この記事では、7VH8を例に、この記事を参考にして PDB と MTZ ファイルを取得します。

TL;DR#

  1. ChimeraX を開き、Clipper をインストールします。インストール方法は 2 通りあります:

    1. グラフィカルインターフェースで、Tools -> More Tools...からインストールを見つけます。
    2. toolshed install clipperコマンドを実行してインストールします。
  2. PDB ファイルを開いた後、mtz ファイルをドラッグ&ドロップすると、ポップアップが表示され、対応する PDB を選択します。
    対応する PDB ファイルを選択
    開いた後はこのようになります:
    PDB および MTZ ファイルをインポート

  3. 密度を表示します:

    1. まず背景色を白に変更します:

      set bgcolor white
      
    2. 次に小分子を選択します:

      sel #1.2:4WI
      
    3. 小分子の近くの密度のみを表示します:

      clipper isolate sel surroundDistance 0 contextDistance 5 maskRadius 2.5 hideSurrounds true focus true
      
      パラメータ説明
      sel現在選択されている原子(つまり小分子)を指します。
      surroundDistance選択を拡張する距離を指定し、デフォルトは 0 オングストロームです。このパラメータは、選択された原子に加えて、どの原子を地図のカバレッジ領域に含めるかを決定します。
      contextDistance追加のコンテキスト領域を表示する距離を設定し、デフォルトは 5 オングストロームです。これらの原子は表示されますが、地図にはカバーされません。
      maskRadius地図マスクの半径を指定し、デフォルトは 3 オングストロームです。これは、選択された領域の周囲に地図がどれだけ広がるかを決定します。
      hideSurroundstrue の場合、surroundDistance 範囲外の原子は非表示になります(カートゥーン表示には影響しません)。
      focustrue の場合、ビューはリセットされ、カバレッジ領域が中央に表示されます。

      小分子の近くの密度を表示

    4. Contour Level を調整し、色を付けます:

      注意が必要なのは、Coot と ChimeraX で使用される Contour Level に違いがあることです:

      ソフトウェアContour Level
      Cootデフォルトでは、等値線レベルを表すために標準偏差(sigma)単位を使用します(ソフトウェア内では rmsd として表示されます)。
      Coot で Contour Level を 1.0 に設定すると、実際には平均密度に 1.0 標準偏差を加えた値以上の密度値を表示する領域を意味します。
      ChimeraX通常、絶対電子密度値(electron/ų)で等値線レベルを表します。
      volume #1 level 1.0コマンドを実行すると、1.0 electron/ų 以上の密度値を表示する領域を意味します。

      したがって:

      • ChimeraX で標準偏差(standard deviation)単位で等値線レベルを設定したい場合は、sdLevelを使用します。これは Coot での概念と同じです。

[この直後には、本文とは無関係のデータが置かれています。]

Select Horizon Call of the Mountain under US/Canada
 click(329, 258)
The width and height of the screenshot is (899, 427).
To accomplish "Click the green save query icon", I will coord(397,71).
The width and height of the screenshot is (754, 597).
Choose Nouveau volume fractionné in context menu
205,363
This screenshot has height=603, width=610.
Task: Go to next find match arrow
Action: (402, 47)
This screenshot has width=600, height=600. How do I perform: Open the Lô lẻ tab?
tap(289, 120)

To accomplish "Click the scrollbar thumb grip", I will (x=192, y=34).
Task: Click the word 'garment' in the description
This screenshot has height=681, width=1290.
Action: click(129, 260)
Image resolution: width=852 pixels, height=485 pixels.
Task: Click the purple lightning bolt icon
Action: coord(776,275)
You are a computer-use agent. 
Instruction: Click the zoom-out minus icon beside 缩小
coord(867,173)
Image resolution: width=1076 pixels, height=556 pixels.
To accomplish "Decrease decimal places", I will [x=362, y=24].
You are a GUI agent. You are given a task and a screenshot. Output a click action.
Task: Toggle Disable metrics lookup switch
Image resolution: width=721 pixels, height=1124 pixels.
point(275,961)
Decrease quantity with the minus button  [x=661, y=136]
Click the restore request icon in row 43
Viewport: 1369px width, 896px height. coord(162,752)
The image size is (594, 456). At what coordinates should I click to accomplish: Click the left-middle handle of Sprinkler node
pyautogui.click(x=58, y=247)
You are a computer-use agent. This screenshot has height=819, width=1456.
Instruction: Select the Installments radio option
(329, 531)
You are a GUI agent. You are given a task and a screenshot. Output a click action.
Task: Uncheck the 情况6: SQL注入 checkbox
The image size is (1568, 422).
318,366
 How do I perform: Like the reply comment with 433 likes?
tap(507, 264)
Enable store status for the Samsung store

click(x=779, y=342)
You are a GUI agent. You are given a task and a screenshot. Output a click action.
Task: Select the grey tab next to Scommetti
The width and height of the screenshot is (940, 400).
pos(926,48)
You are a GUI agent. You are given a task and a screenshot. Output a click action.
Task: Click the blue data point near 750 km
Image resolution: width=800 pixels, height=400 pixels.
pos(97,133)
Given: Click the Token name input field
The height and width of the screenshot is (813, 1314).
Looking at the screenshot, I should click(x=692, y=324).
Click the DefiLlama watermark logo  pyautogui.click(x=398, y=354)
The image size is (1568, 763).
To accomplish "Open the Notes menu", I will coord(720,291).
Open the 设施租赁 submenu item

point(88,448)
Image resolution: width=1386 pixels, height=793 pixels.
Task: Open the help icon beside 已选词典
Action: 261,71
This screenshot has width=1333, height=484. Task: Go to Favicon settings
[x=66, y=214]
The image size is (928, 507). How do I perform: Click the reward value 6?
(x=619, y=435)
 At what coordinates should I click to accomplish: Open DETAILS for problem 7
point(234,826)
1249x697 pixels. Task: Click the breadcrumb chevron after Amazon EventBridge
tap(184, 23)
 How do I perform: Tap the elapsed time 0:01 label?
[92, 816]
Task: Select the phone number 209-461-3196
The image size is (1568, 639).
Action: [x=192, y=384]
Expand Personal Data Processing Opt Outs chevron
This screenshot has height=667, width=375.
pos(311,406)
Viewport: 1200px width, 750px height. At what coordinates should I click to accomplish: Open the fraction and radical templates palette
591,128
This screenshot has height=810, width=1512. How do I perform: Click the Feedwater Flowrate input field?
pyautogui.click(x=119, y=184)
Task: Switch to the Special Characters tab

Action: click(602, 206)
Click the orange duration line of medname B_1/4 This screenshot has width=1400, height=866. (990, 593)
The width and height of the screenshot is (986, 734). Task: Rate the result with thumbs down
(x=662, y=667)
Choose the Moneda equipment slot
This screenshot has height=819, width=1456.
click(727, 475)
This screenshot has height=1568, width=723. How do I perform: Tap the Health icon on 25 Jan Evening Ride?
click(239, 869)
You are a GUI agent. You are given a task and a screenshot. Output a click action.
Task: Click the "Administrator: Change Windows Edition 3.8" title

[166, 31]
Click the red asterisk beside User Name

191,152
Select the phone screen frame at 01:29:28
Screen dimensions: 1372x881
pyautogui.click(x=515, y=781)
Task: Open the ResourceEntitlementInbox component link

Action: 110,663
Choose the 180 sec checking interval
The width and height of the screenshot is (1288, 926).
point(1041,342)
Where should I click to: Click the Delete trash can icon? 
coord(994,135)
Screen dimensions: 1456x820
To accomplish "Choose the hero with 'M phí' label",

      • ChimeraX で均方根偏差(root-mean-square deviation)単位で等値線レベルを設定したい場合は、rmsLevelを使用します。

      volume #1.1.1.2 sdLevel 1.0 color blue
      

      Contour Level

      • ここでcolor blueを使用して色を付けることができます。

      mFo-Fc 差異図については、正負の値を設定したい場合があります:

      volume #1.1.1.4 sdLevel 3.0 color green sdLevel -3.0 color red
      

      [!TIP]

      ChimeraX の中間に三軸中心を示す指示がある場合、cofr show falseを使用してそれを非表示にできます。

    5. 光と色の簡単な調整を行った後、素晴らしい画像が完成しました。
      完成品

Outro#

インターネット上には冷凍電子顕微鏡の密度を表示し、着色する方法についての多くのチュートリアルがありますが、結晶構造については少ないようです。あなたの助けになれば幸いです。

コメントでの議論を歓迎します。

この記事はMix Spaceによって xLog に同期更新されました。
元のリンクはhttps://xxu.do/posts/x-ray/Using-ChimeraX-to-plot-crystal-structure-small-molecule-densityです。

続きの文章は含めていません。